Core Solr Training, San Francisco – Fall 2016

Oct 4, 2016 (Tue) – 9:00 am to 5:00 pm

Completed

Overview

Rafal Kuć

Comprehensive 1-day Solr class taught by Rafal Kuć a seasoned Solr instructor and consultant from Sematext, and the author of several Solr and Elasticsearch books. After taking this course you will be able to configure and deploy Solr, run a wide range of queries including queries with facets and aggregations, and index documents with Solr. You will learn about inverted index, about Solr schema, analysis, tokens, token filters, highlighting, query parsing, and so on – see course outline below for more. Each section is followed by a lab with multiple hands-on exercises.


Who Should Attend

The course is designed for technical attendees of any knowledge level and is aimed at those who need to configure, tune and manage Solr and have only basic Solr knowledge.

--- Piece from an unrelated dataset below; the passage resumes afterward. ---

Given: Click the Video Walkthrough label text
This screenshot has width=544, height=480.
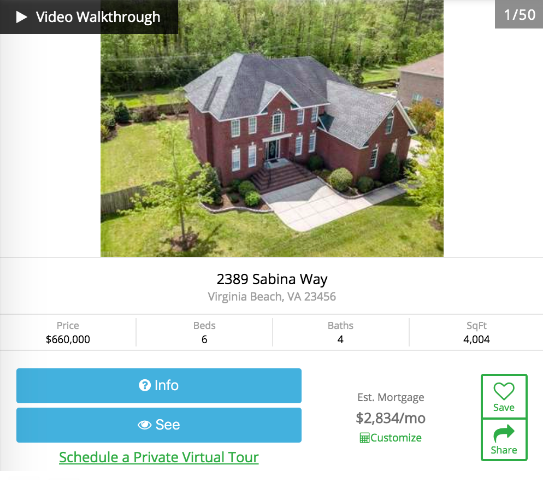Looking at the screenshot, I should point(98,17).
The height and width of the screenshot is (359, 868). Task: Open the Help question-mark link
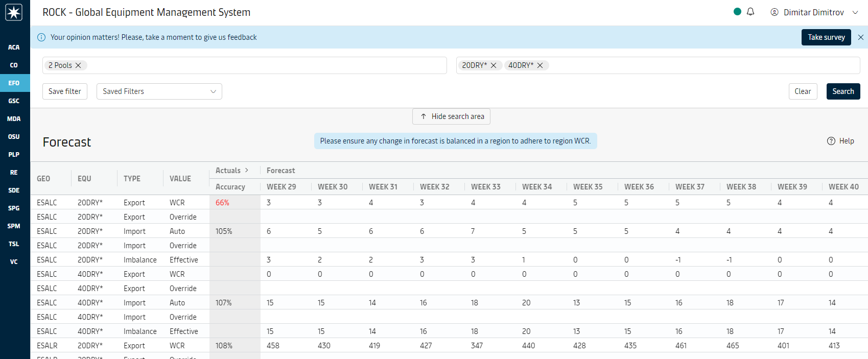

No prior Solr experience is required. Experience with Linux systems is not a must, but basic familiarity with running shell commands (e.g., using curl command) will make the course more enjoyable.

Prerequisites

None, just desire to learn!

Things To Remember

  • Arrive at least 20 minutes early to class and on time after each break.
  • Participants must bring their own laptop with OSX, Linux or Windows to the workshop. Laptops should have the latest version of Java installed. You should be comfortable using a terminal / command line.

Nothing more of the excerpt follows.